A fighter loyal to Yemen's Saudi-backed president

Yemeni government forces fought Saturday to capture a rebel-held presidential palace in the southwestern province of Taez after clashes that killed 27 people, medics and military sources said.

Most of Taez province is controlled by Shiite Huthi rebels, who are battling forces allied with UN-backed President Abedrabbo Mansour Hadi holed up in the provincial capital of the same name.

Medics at the rebel-controlled Thamar Government Hospital in Taez, Yemen's third city, said 19 Huthis had been killed in clashes over the past 24 hours.

Military sources, speaking on condition of anonymity, reported eight soldiers dead during the same period as the army closed in on the presidential palace.
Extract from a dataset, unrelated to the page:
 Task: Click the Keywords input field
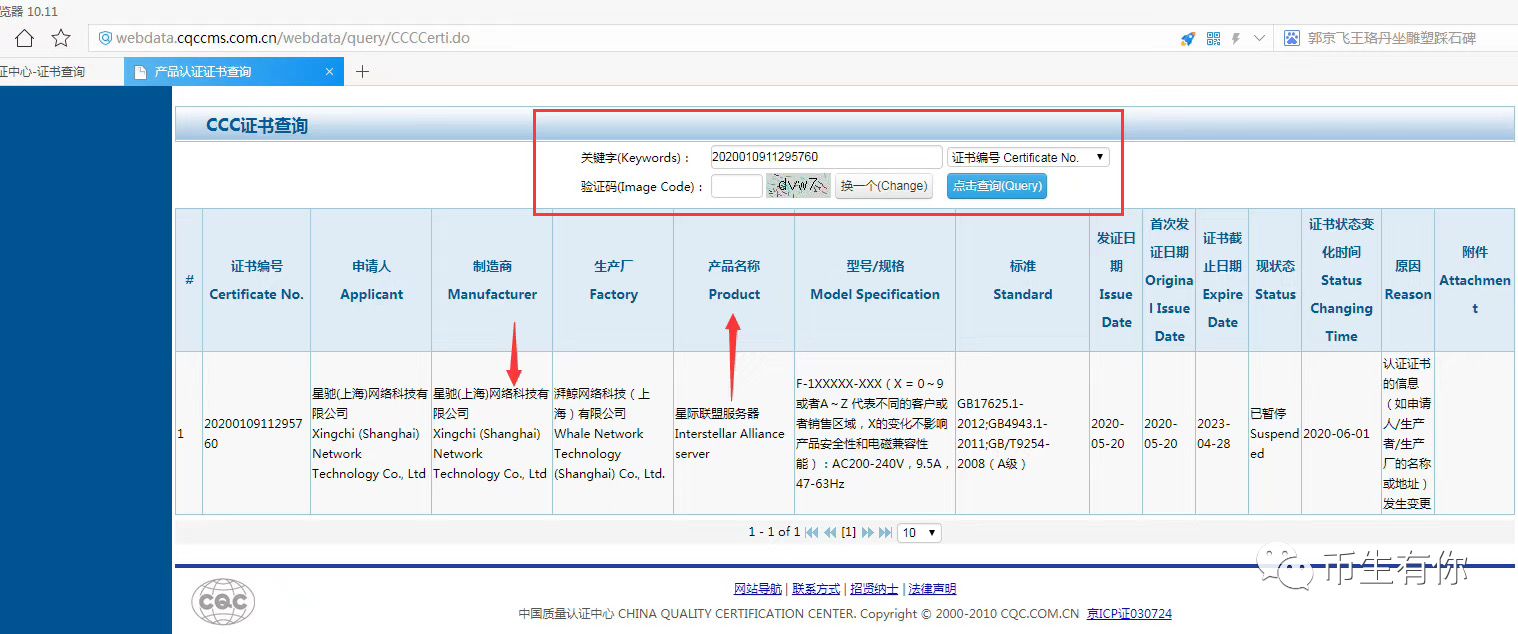pos(825,156)
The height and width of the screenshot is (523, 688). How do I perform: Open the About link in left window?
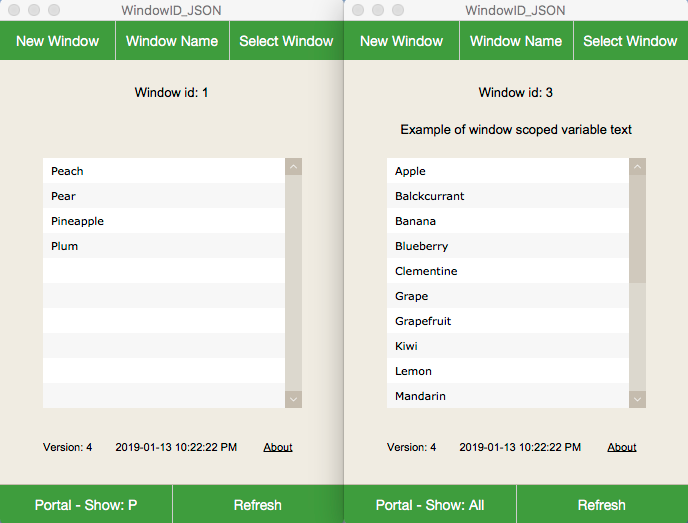click(x=278, y=447)
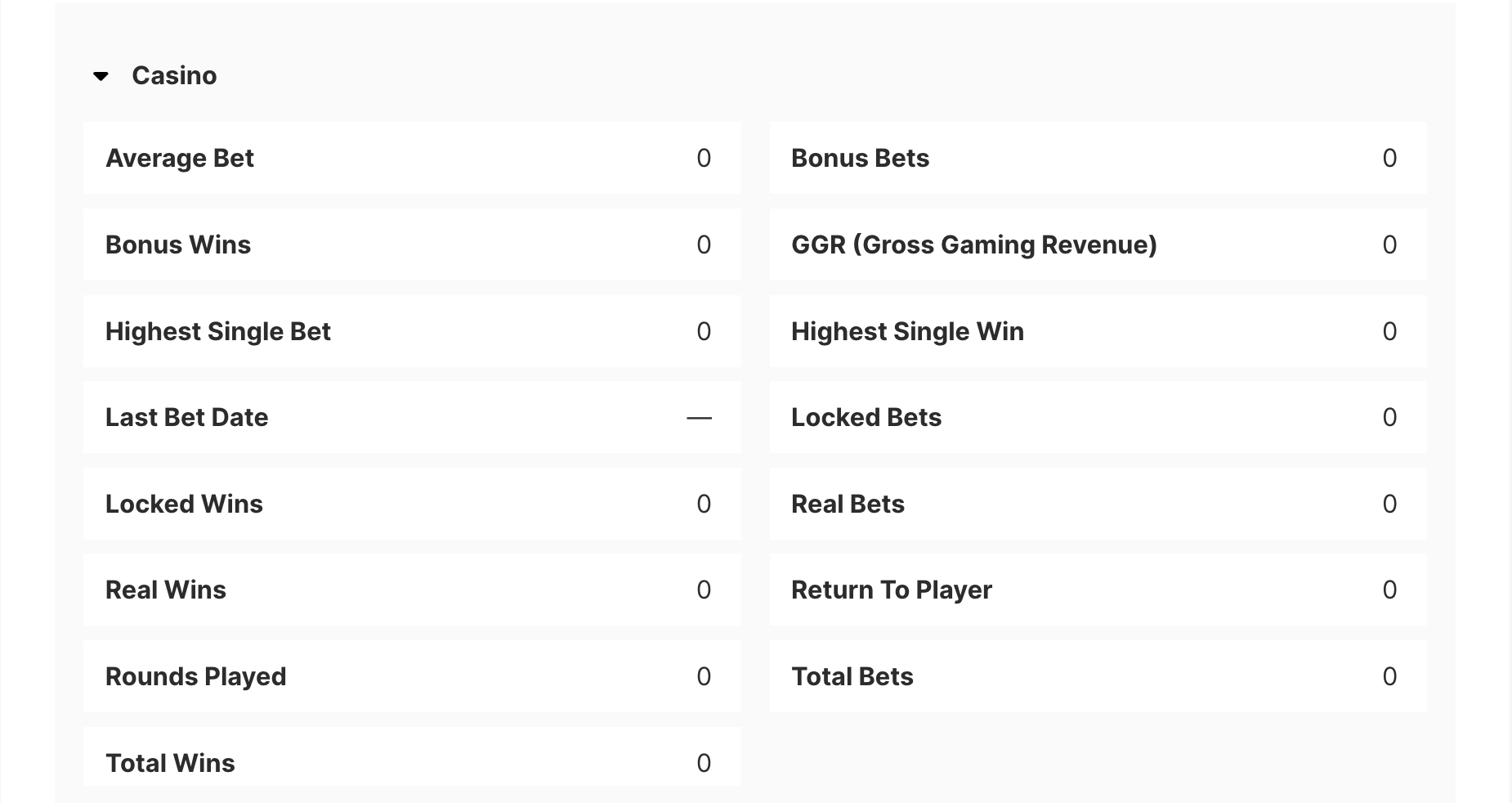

The palace is under the control of the Iran-backed Huthis who are allied with former soldiers loyal to ousted president Ali Abdullah Saleh.

A Saudi-led coalition has fought in Yemen for the past two years on the side of Hadi's government.

A statement on Saudi Arabia's official SPA news agency on Saturday said pro-government Yemeni forces had captured the palace in Taez.

But military sources on the ground denied this, telling AFP that while government forces were closing in on the palace, they had not yet seized it.

Yemen's conflict has killed more than 8,000 people and wounded tens of thousands, according to the UN's World Health Organization.

More than 500 people have died of cholera and another 55,200 left ill in recent weeks in the second outbreak of the deadly infection in less than a year in Yemen, the poorest country in the Arab world.

The UN has warned that 17 million people, or two-thirds of the population, face a serious threat of famine this year.